> [Task item] From the line that holds "Where should I" to the last line below, retype everything exactly and nothing else; omit pictures.

> [Dataset content]

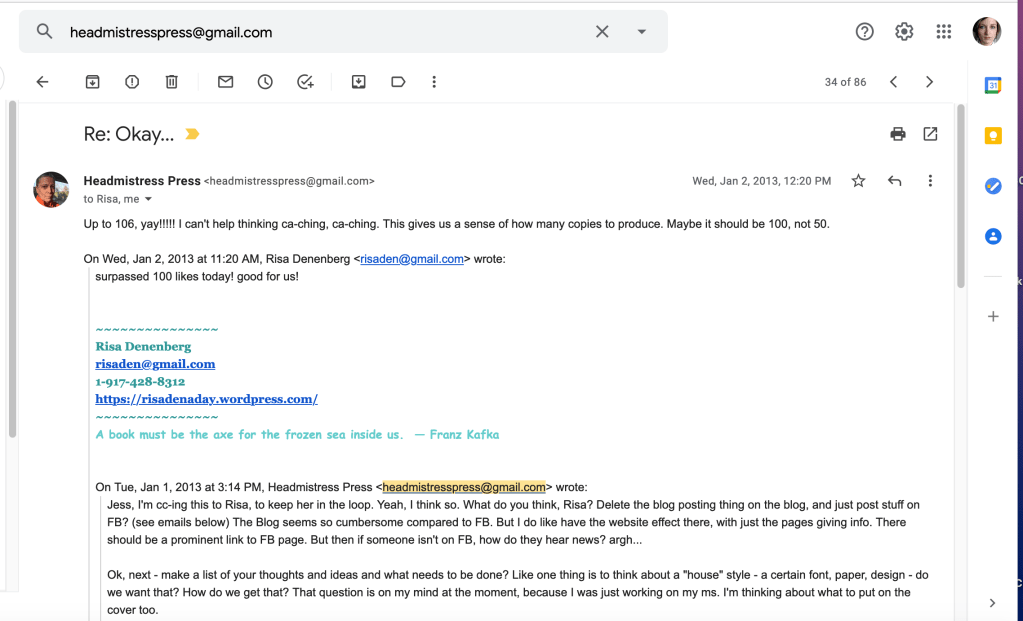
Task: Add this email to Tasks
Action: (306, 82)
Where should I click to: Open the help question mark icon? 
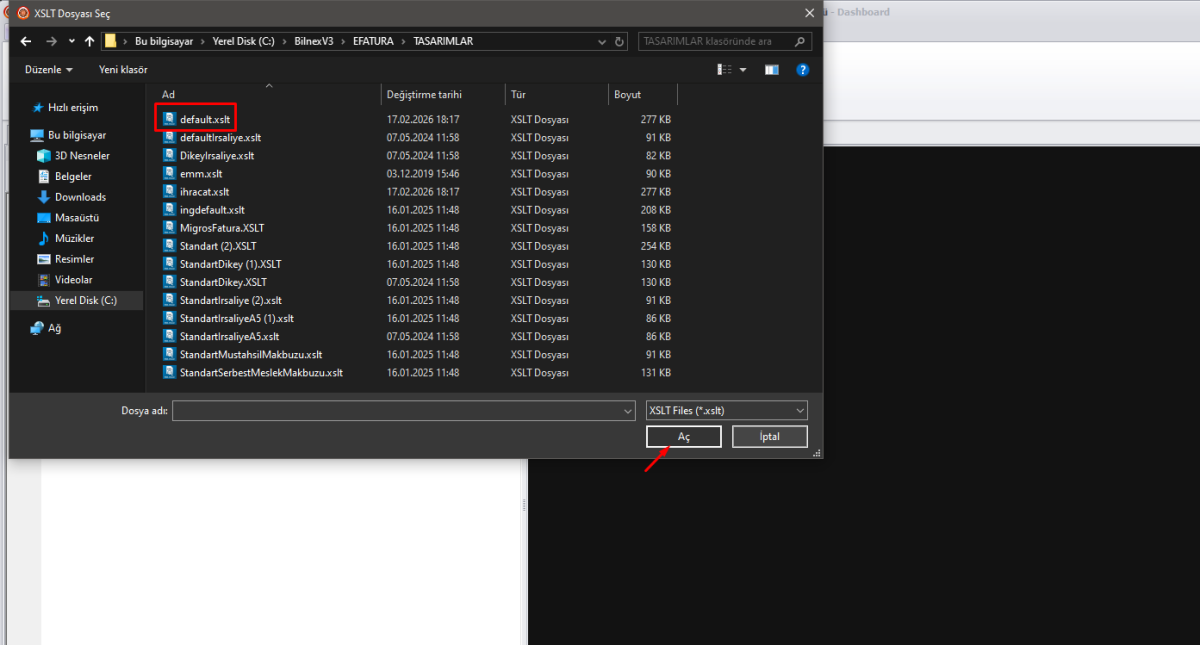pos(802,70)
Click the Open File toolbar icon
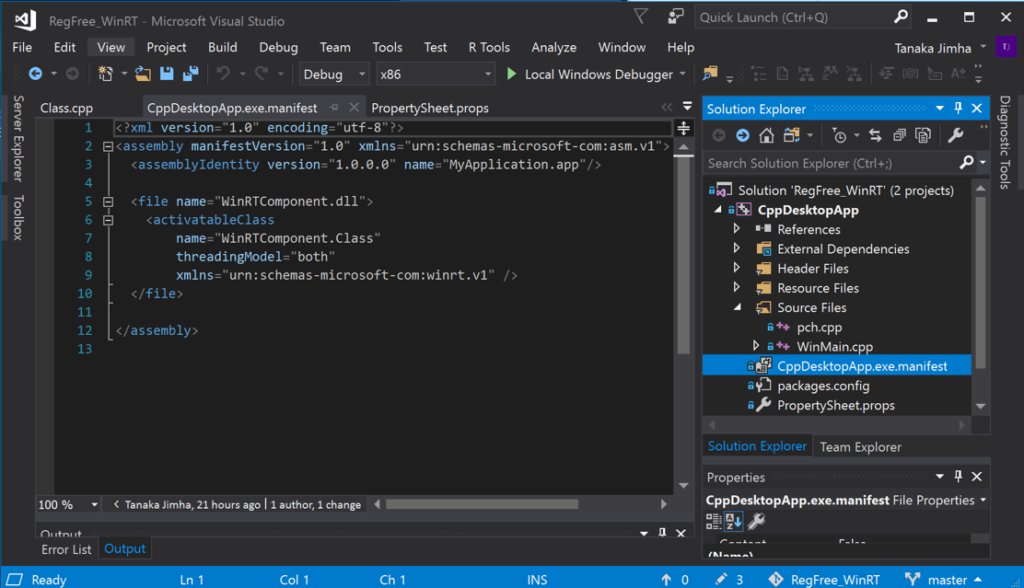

> [Solution for this task]
Where should I click to: Open the help question mark icon? 
pos(802,70)
Click the Open File toolbar icon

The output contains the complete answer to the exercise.